CharCast 的坑

CharCast是定义在 StringConv.h 的模板函数:

1
2
3
4
5
6
7
8
9
10
11
12
13
/**
* Casts one fixed-width char type into another.
*
* @param Ch The character to convert.
* @return The converted character.
*/
template <typename To, typename From>
FORCEINLINE To CharCast(From Ch)
{
To Result;
FPlatformString::Convert(&Result, 1, &Ch, 1, (To)UNICODE_BOGUS_CHAR_CODEPOINT);
return Result;
}

就是对 FPlatformString::Convert 的转发调用。

PS:UNICODE_BOGUS_CHAR_CODEPOINT 宏定义为'?'

FPlatformString::Convert有两个版本:

1
2
3
4
5
6
7
8
9
10
11
12
13
14
15
16
17
18
19
20
21
22
23
24
25
26
27
28
29
30
31
32
33
34
35
36
37
38
39
40
41
42
43
44
45
46
47
48
49
50
51
52
53
54
55
56
57
/**
* Converts the [Src, Src+SrcSize) string range from SourceChar to DestChar and writes it to the [Dest, Dest+DestSize) range.
* The Src range should contain a null terminator if a null terminator is required in the output.
* If the Dest range is not big enough to hold the converted output, NULL is returned.
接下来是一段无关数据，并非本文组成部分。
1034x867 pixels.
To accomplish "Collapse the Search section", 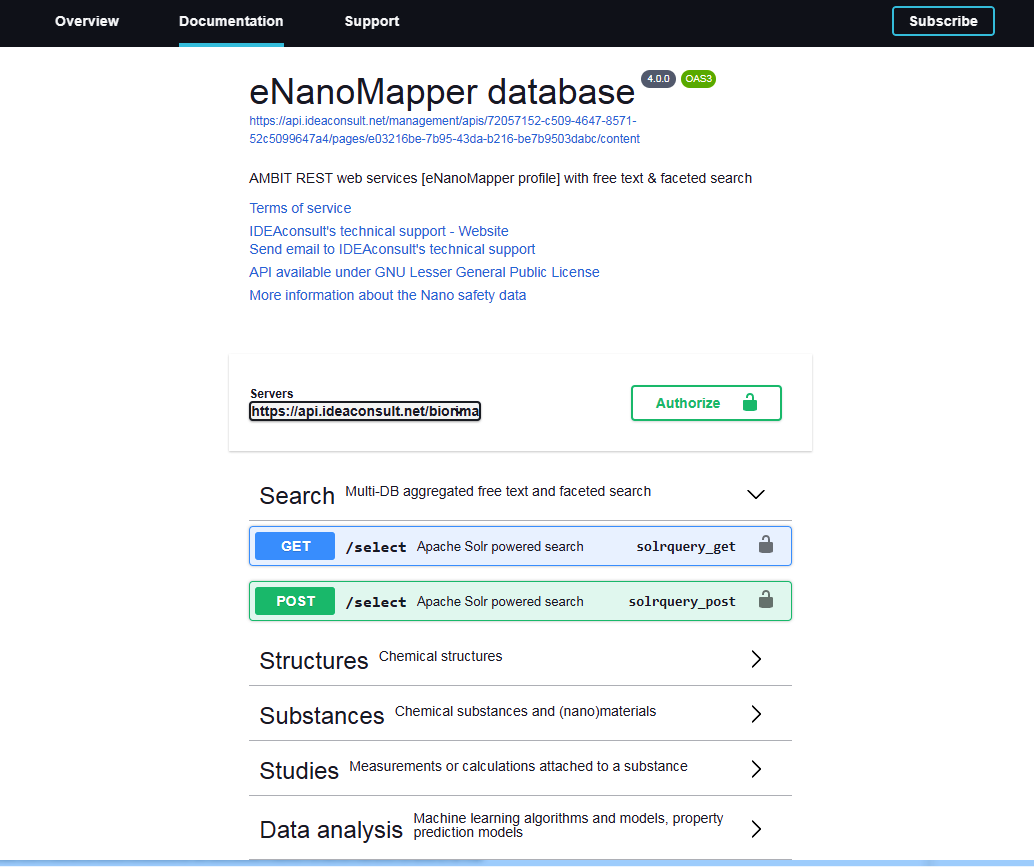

In this case, nothing should be assumed about the contents of Dest.
*
* @param Dest The start of the destination buffer.
* @param DestSize The size of the destination buffer.
* @param Src The start of the string to convert.
* @param SrcSize The number of Src elements to convert.
* @param BogusChar The char to use when the conversion process encounters a character it cannot convert.
* @return A pointer to one past the last-written element.
*/
template <typename SourceEncoding, typename DestEncoding>
static FORCEINLINE typename TEnableIf<
// This overload should be called when SourceEncoding and DestEncoding are 'compatible', i.e. they're the same type or equivalent (e.g. like UCS2CHAR and WIDECHAR are on Windows).
TAreEncodingsCompatible<SourceEncoding, DestEncoding>::Value,
DestEncoding*
>::Type Convert(DestEncoding* Dest, int32 DestSize, const SourceEncoding* Src, int32 SrcSize, DestEncoding BogusChar = (DestEncoding)'?')
{
if (DestSize < SrcSize)
return nullptr;

return (DestEncoding*)Memcpy(Dest, Src, SrcSize * sizeof(SourceEncoding)) + SrcSize;
}


template <typename SourceEncoding, typename DestEncoding>
static typename TEnableIf<
// This overload should be called when the types are not compatible but the source is fixed-width, e.g. ANSICHAR->WIDECHAR.
!TAreEncodingsCompatible<SourceEncoding, DestEncoding>::Value && TIsFixedWidthEncoding<SourceEncoding>::Value,
DestEncoding*
>::Type Convert(DestEncoding* Dest, int32 DestSize, const SourceEncoding* Src, int32 SrcSize, DestEncoding BogusChar = (DestEncoding)'?')
{
const int32 Size = DestSize <= SrcSize ? DestSize : SrcSize;
bool bInvalidChars = false;
for (int I = 0; I < Size; ++I)
{
SourceEncoding SrcCh = Src[I];
Dest[I] = (DestEncoding)SrcCh;
bInvalidChars |= !CanConvertChar<DestEncoding>(SrcCh);
}

if (bInvalidChars)
{
for (int I = 0; I < Size; ++I)
{
if (!CanConvertChar<DestEncoding>(Src[I]))
{
Dest[I] = BogusChar;
}
}

LogBogusChars<DestEncoding>(Src, Size);
}

return DestSize < SrcSize ? nullptr : Dest + Size;
}

其中关键的是第二个实现, 通过判断 CanConvertChar 来检测是否能够转换字符,如果不能转换就把转换结果设置为 BogusChar,默认也就是?,这也是把不同编码的数据转换为 FString 有些会显示一堆? 的原因。

1
2
3
4
5
6
7
8
9
10
11
/**
* Tests whether a particular character can be converted to the destination encoding.
*
* @param Ch The character to test.
* @return True if Ch can be encoded as a DestEncoding.
*/
template <typename DestEncoding, typename SourceEncoding>
static bool CanConvertChar(SourceEncoding Ch)
{
return IsValidChar(Ch) && (SourceEncoding)(DestEncoding)Ch == Ch && IsValidChar((DestEncoding)Ch);
}

所以:类似 LoadFileToString 去读文件如果编码不支持,那么读出来的数据和原始文件里是不一样的。